Exercise data ▸
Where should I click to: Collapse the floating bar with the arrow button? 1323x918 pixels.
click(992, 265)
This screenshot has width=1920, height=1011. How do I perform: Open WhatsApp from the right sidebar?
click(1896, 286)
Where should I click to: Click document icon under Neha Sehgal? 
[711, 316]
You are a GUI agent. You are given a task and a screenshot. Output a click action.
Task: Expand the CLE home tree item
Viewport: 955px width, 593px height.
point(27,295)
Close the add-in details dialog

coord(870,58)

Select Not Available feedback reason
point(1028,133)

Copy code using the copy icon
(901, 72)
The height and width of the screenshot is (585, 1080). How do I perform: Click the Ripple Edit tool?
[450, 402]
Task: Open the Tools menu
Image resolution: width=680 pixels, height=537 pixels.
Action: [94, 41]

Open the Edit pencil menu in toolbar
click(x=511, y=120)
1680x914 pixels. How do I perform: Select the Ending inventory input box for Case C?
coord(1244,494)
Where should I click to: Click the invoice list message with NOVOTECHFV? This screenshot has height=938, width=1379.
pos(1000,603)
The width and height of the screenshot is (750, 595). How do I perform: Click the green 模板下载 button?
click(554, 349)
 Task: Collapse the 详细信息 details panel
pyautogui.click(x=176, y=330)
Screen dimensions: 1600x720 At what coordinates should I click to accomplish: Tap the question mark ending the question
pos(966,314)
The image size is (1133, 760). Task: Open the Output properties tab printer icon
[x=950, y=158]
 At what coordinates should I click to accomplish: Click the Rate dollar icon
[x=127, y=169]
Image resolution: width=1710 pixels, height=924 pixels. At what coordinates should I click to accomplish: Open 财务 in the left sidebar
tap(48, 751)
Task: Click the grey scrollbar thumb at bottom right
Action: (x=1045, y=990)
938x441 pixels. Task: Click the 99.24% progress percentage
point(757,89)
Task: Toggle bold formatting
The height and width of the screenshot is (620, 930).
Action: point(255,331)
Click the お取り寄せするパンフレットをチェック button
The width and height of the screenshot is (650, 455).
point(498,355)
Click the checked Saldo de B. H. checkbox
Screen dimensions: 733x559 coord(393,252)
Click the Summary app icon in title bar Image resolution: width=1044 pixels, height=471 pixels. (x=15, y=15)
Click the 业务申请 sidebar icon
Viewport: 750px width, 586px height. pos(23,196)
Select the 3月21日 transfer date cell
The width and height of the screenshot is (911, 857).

Exercise requirements ▸
From the line containing "Task: Collapse the 详细信息 details panel" down to the last line of the data, transcribe every line exactly; nothing else should appear.

Written answer ▸
 Task: Collapse the 详细信息 details panel
pyautogui.click(x=176, y=330)
Screen dimensions: 1600x720 At what coordinates should I click to accomplish: Tap the question mark ending the question
pos(966,314)
The image size is (1133, 760). Task: Open the Output properties tab printer icon
[x=950, y=158]
 At what coordinates should I click to accomplish: Click the Rate dollar icon
[x=127, y=169]
Image resolution: width=1710 pixels, height=924 pixels. At what coordinates should I click to accomplish: Open 财务 in the left sidebar
tap(48, 751)
Task: Click the grey scrollbar thumb at bottom right
Action: (x=1045, y=990)
938x441 pixels. Task: Click the 99.24% progress percentage
point(757,89)
Task: Toggle bold formatting
The height and width of the screenshot is (620, 930).
Action: point(255,331)
Click the お取り寄せするパンフレットをチェック button
The width and height of the screenshot is (650, 455).
point(498,355)
Click the checked Saldo de B. H. checkbox
Screen dimensions: 733x559 coord(393,252)
Click the Summary app icon in title bar Image resolution: width=1044 pixels, height=471 pixels. (x=15, y=15)
Click the 业务申请 sidebar icon
Viewport: 750px width, 586px height. pos(23,196)
Select the 3月21日 transfer date cell
The width and height of the screenshot is (911, 857).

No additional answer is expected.